• Records provided:
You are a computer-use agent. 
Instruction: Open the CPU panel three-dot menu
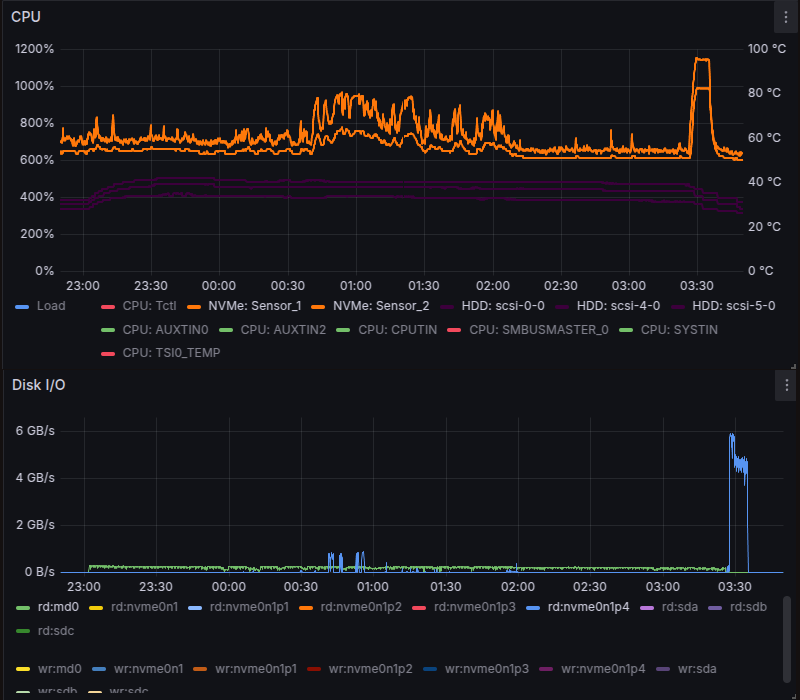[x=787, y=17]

...

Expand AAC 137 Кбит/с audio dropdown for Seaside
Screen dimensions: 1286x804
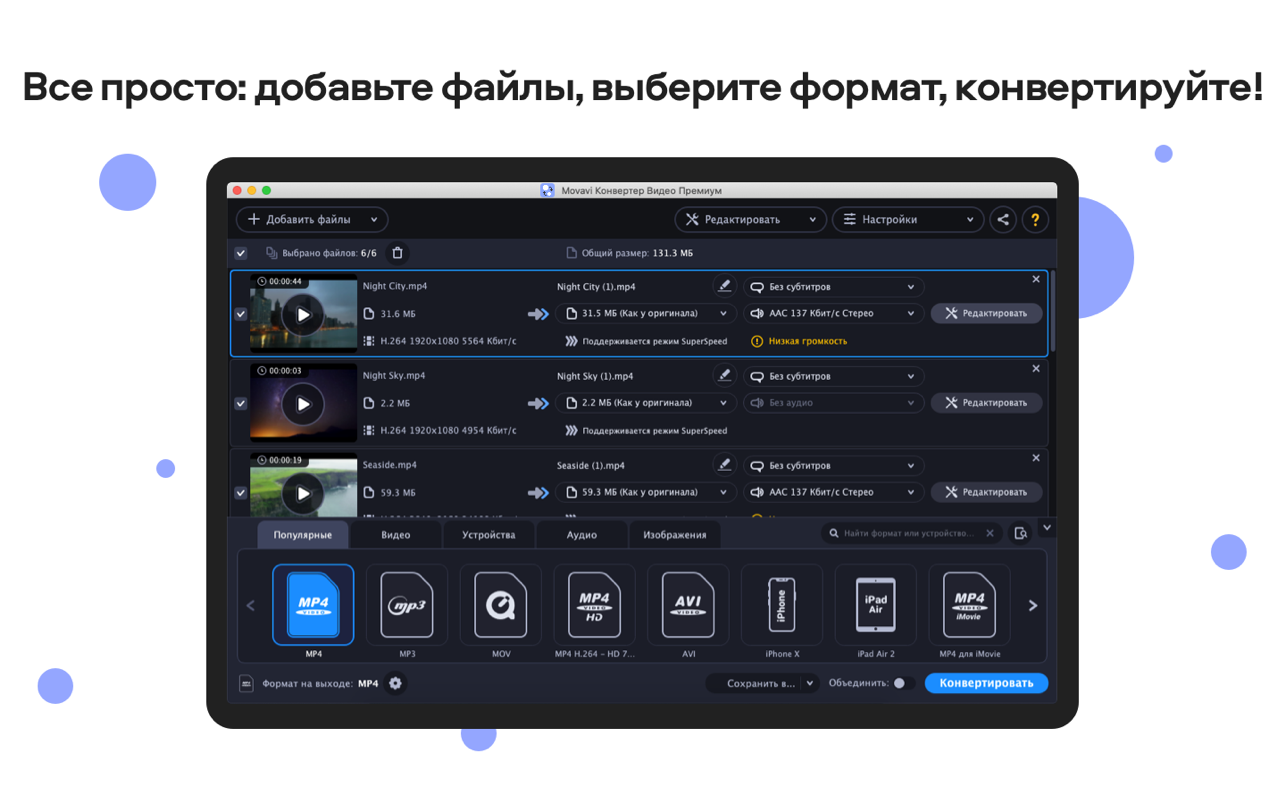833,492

• Directions:
Print the lines of the listing above, from the line containing "You are a computer-use agent." through the line containing "[x=787, y=17]", inclusive, and omit the pictures.

• Written response:
You are a computer-use agent. 
Instruction: Open the CPU panel three-dot menu
[x=787, y=17]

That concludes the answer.